Tuesday, May 10, 2011

Changing Places - Sort of...

I have heard that this day would come. The role-reversal. The day when we, as adult children, would care for our aging parents. But I could not imagine my parents ever needing help from me. Not my strong, funny, surgeon father, unwavering in his convictions, his intelligence, his “dad-ness.” And certainly not my beautiful, smart, energetic mother who ran a family of nine with a firm and loving hand, who had all the answers and who invented the phrase, “my way or the highway.”  My parents would just keep going until they dropped.  If they dropped.  It seemed to me that they could live forever. I hoped so.

But here I am, on a plane, on my way to DC.  My father is housebound with Parkinson’s syndrome and dementia. He needs to be fed, dressed, and much to his horror if he were fully conscious of it, occasionally changed and cleaned. 

My mother, recovering from leg surgery, cannot be on her feet for long periods of time. She can’t cook or clean or care for Dad as she has, amazingly, done for years. So my sisters and I are rotating in to help out for a week at a time, along with aids (who have become like family members) who come in to do the moving and lifting and the really hard stuff. 

My job will be to shop, cook, clean, feed Dad, help my mother bathe and take her to doctor appointments and church. When was the last time I helped someone bathe? Fed someone? Did laundry for anyone other than myself? Drove anyone to a doctor appointment?  That’s right – when my children were…children. So, yes, the time has come. I just didn’t know it would feel like this.


Dad’s illness has rendered him childlike and 100 percent dependent on the care he receives. Mom, on the other hand, is thoroughly lucid and feeling better, which is a blessing, but has me trembling just a tad. It’s too early for a drink so I’m nursing my water and practicing yogic breathing as I write. After a hellish week at work, the busiest month of my year, and the emotional retirement of a beloved boss of 22 years (only yesterday), I am steeling myself for the inevitable questions… about my hair.

__EXTRACTED INFORMATION__
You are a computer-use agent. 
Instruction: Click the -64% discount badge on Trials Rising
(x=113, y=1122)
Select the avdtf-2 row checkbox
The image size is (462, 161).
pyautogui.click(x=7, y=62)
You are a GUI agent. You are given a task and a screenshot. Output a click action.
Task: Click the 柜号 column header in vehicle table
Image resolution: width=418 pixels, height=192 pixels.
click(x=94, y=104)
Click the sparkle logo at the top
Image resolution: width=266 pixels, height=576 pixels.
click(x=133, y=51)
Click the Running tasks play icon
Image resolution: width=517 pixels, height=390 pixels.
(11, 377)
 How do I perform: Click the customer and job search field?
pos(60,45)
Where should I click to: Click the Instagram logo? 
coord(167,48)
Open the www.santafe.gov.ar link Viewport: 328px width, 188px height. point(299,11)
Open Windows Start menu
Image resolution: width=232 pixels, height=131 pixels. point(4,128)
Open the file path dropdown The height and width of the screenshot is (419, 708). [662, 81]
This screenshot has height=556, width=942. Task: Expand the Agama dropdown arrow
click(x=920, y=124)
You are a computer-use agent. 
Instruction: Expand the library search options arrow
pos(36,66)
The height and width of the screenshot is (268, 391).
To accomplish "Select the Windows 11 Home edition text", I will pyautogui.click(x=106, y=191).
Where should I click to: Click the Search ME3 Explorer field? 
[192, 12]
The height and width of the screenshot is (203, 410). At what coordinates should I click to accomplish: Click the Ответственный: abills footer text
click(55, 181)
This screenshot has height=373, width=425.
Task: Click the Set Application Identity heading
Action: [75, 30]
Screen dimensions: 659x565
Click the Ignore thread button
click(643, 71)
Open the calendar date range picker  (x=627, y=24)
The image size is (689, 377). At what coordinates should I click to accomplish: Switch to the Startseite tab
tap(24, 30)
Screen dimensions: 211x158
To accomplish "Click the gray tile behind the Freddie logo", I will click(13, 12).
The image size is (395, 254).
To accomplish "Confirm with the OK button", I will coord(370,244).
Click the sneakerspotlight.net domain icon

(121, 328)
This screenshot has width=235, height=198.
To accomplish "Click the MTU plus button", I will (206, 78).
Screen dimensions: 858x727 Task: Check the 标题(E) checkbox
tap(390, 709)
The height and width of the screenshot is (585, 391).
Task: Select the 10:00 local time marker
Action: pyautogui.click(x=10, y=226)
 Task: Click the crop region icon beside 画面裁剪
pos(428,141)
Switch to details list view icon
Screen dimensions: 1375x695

__WHAT THE EXERCISE ASKS__
Please set down everything from "Changing Places - Sort" down to "I hoped so." in the blog post about caring for aging parents above, word for word.

__WRITTEN ANSWER__
Changing Places - Sort of...

I have heard that this day would come. The role-reversal. The day when we, as adult children, would care for our aging parents. But I could not imagine my parents ever needing help from me. Not my strong, funny, surgeon father, unwavering in his convictions, his intelligence, his “dad-ness.” And certainly not my beautiful, smart, energetic mother who ran a family of nine with a firm and loving hand, who had all the answers and who invented the phrase, “my way or the highway.”  My parents would just keep going until they dropped.  If they dropped.  It seemed to me that they could live forever. I hoped so.